▶ **SOURCE INFORMATION**:

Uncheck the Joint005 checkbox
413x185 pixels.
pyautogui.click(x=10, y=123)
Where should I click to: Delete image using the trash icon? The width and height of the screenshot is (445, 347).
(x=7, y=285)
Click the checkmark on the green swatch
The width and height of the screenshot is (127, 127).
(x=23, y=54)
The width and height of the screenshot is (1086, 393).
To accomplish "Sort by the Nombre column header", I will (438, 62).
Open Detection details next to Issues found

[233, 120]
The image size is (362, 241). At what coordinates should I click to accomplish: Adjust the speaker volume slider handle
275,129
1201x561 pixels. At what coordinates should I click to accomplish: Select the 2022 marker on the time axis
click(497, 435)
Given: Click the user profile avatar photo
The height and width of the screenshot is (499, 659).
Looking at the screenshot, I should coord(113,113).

* * *

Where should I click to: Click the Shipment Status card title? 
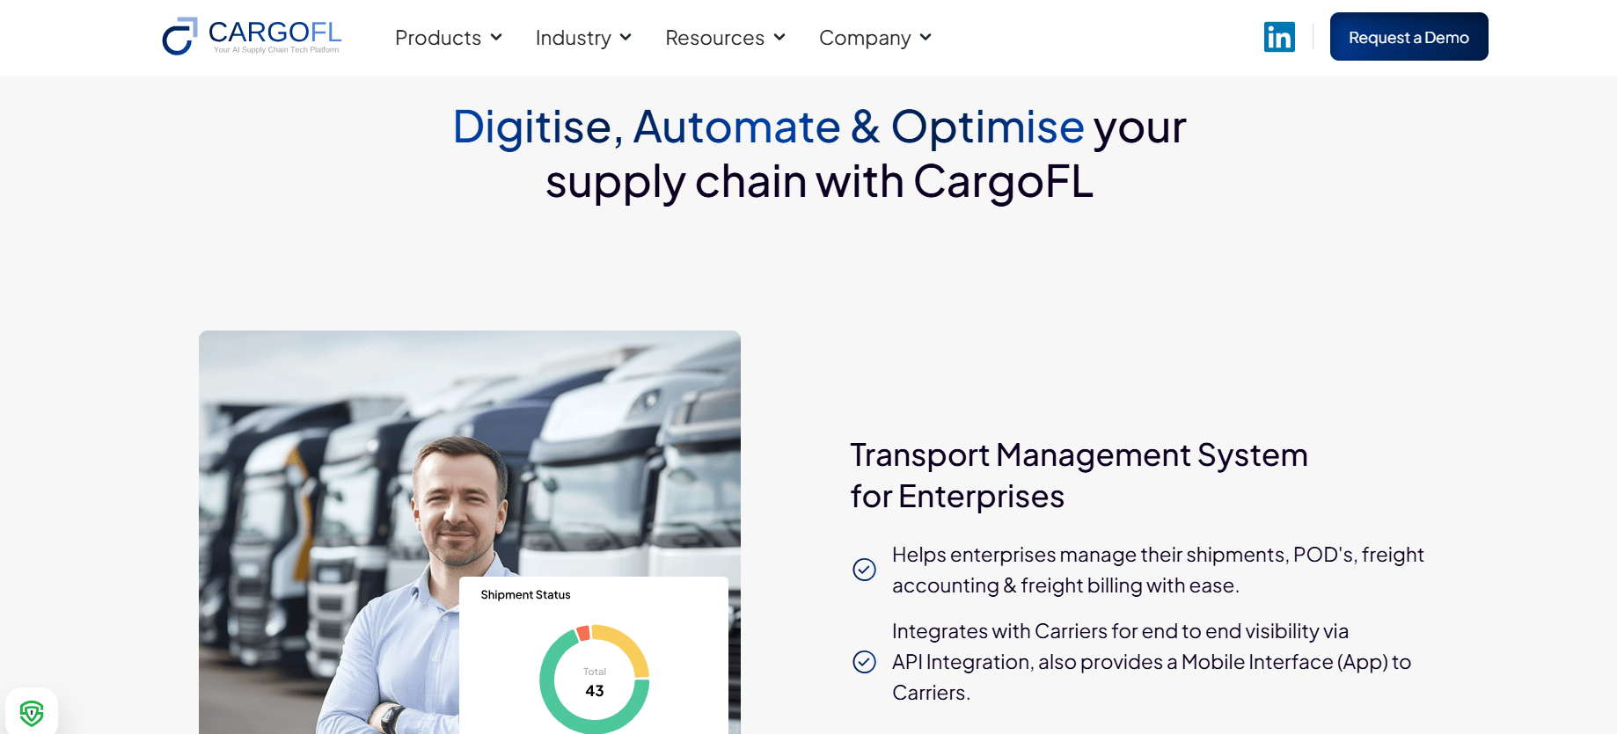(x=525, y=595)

...

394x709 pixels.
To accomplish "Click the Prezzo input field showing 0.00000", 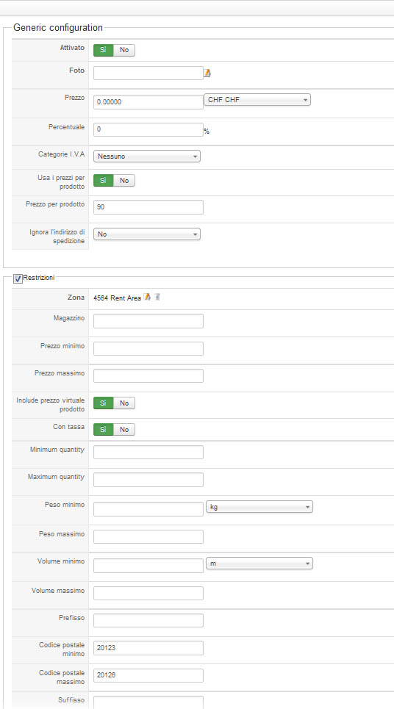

▶ **PROBLEM DESCRIPTION**:
Copy exactly the material above from the line with "394x709 pixels." to the line with "the Prezzo input", ends included, and nothing else. Leave out any picture.

▶ **COMPLETED TASK**:
394x709 pixels.
To accomplish "Click the Prezzo input field showing 0.00000", 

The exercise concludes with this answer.